“…e haverá fomes,” Mateus 24:7
16 de julho de 2019.
O relatório anual de várias organizações da ONU publicado nesta segunda-feira alerta que cerca de 821,6 milhões de pessoas passaram fome em 2018 em todo o mundo, um aumento de 10,6 milhões em relação ao registrado no ano anterior, o que representa o terceiro aumento consecutivo.
Depois de décadas de declínio, a desnutrição vem aumentando desde 2015. Contra um dos objetivos de desenvolvimento sustentável de 2030, a perspectiva de um mundo sem pessoas subnutridas neste período é um “imenso desafio”, diz o relatório.
Intitulado “O estado da segurança alimentar e nutricional no mundo”, o relatório pede ação: “Para garantir a segurança alimentar e nutricional, é fundamental ter políticas econômicas e sociais para neutralizar os efeitos de ciclos econômicos adversos quando eles chegam, evitando a redução de serviços essenciais como assistência médica, saúde e educação”, diz o texto.
Apelando para uma “transformação estrutural”, que inclua os mais pobres, o documento pede para “integrar a segurança alimentar e nutricional nos esforços de redução da pobreza”, ao mesmo tempo em que se combate as desigualdades de gênero e a exclusão de grupos sociais.
Aumento na América Latina
A desnutrição continua a prevalecer em continentes específicos: África (quase 20% da população afetada), América Latina e Caribe (menos de 7%) e Ásia (mais de 12%).
A deterioração da segurança alimentar na América Latina e no Caribe levou 42,5 milhões de pessoas a passarem fome no ano passado, um flagelo que atinge a Venezuela com força especial.
“Na América Latina e no Caribe, as taxas de subnutrição aumentaram nos últimos anos, em grande parte como resultado da situação na América do Sul, onde a porcentagem de pessoas com fome aumentou de 4,6% em 2013 para 5,5% em 2018”, informa a FAO, que tem sua sede regional no Chile.
A América do Sul é afetada pela extensa e profunda crise econômica pela qual a Venezuela está passando. Nos últimos anos, a prevalência de desnutrição no país caribenho multiplicou-se quase quatro vezes, de 6,4% em 2012-2014 para 21,2% em 2016-2018, aponta o documento.
“Durante os primeiros 15 anos deste século, a América Latina e o Caribe reduziram a desnutrição pela metade, mas desde 2014 a fome vem aumentando”, alertou Julio Berdegué, representante regional da FAO.
Na América Central e no Caribe, o percentual de pessoas afetadas pela fome continua a diminuir, com 6,1% e 18,4%, respectivamente, mas ainda acima da América do Sul, com 5,5%.

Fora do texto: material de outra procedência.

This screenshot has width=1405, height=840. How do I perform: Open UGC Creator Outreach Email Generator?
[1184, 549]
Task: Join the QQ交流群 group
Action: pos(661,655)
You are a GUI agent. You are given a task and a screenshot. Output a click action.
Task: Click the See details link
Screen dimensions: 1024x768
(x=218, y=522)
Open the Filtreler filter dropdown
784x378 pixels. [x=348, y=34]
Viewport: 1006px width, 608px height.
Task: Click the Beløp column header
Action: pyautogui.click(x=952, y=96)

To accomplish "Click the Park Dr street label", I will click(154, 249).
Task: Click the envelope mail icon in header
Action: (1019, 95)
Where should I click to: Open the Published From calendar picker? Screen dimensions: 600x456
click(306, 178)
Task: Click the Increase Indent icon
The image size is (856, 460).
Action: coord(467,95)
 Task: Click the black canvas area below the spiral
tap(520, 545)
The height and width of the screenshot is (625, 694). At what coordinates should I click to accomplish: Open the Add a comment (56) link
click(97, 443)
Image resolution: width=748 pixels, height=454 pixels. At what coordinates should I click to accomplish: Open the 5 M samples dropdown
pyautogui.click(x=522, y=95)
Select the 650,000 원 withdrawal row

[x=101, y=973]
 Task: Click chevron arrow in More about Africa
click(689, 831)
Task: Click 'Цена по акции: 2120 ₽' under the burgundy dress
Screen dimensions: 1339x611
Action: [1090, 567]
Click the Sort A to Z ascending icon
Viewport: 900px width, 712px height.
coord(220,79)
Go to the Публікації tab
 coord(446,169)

Com esses números, “temos que resgatar, em média, mais de 3,5 milhões de pessoas da fome todos os anos até 2030, se quisermos alcançar a meta de fome zero do Objetivo de Desenvolvimento Sustentável”, disse Berdegué.
A ONU destaca que o aumento da fome reflete a desaceleração econômica na região, afetada nos últimos anos pela queda nos preços de commodities, que são motores do Produto Interno Bruto (PIB) da maioria dos países latino-americanos.
A queda do PIB e o aumento do desemprego em muitos países causaram um declínio na renda familiar, levando a uma recaída no combate à pobreza. Após vários anos de queda dos índices de pobreza, “o número de pobres aumentou de 166 milhões para 175 milhões entre 2013 e 2015, aumentando de 28,1% para 29,2% da população”, afirma a FAO.
Paradoxo da obesidade
Apesar dos dados alarmantes sobre o aumento da fome no mundo, paradoxalmente este relatório destaca que o sobrepeso e a obesidade continuam a aumentar em todas as regiões, especialmente entre crianças em idade escolar e adultos.
Em 2018, cerca de 40 milhões de crianças com menos de cinco anos no mundo tinham excesso de peso. Em 2016, os números chegavam a 131 milhões de crianças de cinco a nove anos, 207 milhões de adolescentes e 2 bilhões de adultos com sobrepeso, de acordo com o relatório.
O documento foi preparado pela Organização das Nações Unidas para Agricultura e Alimentação (FAO), com a assistência do Fundo Internacional para o Desenvolvimento Agrícola (Fida), do Fundo das Nações Unidas para a Infância (Unicef), do Programa Alimentar Mundial das Nações Unidas (PAM) e da Organização Mundial de Saúde (OMS).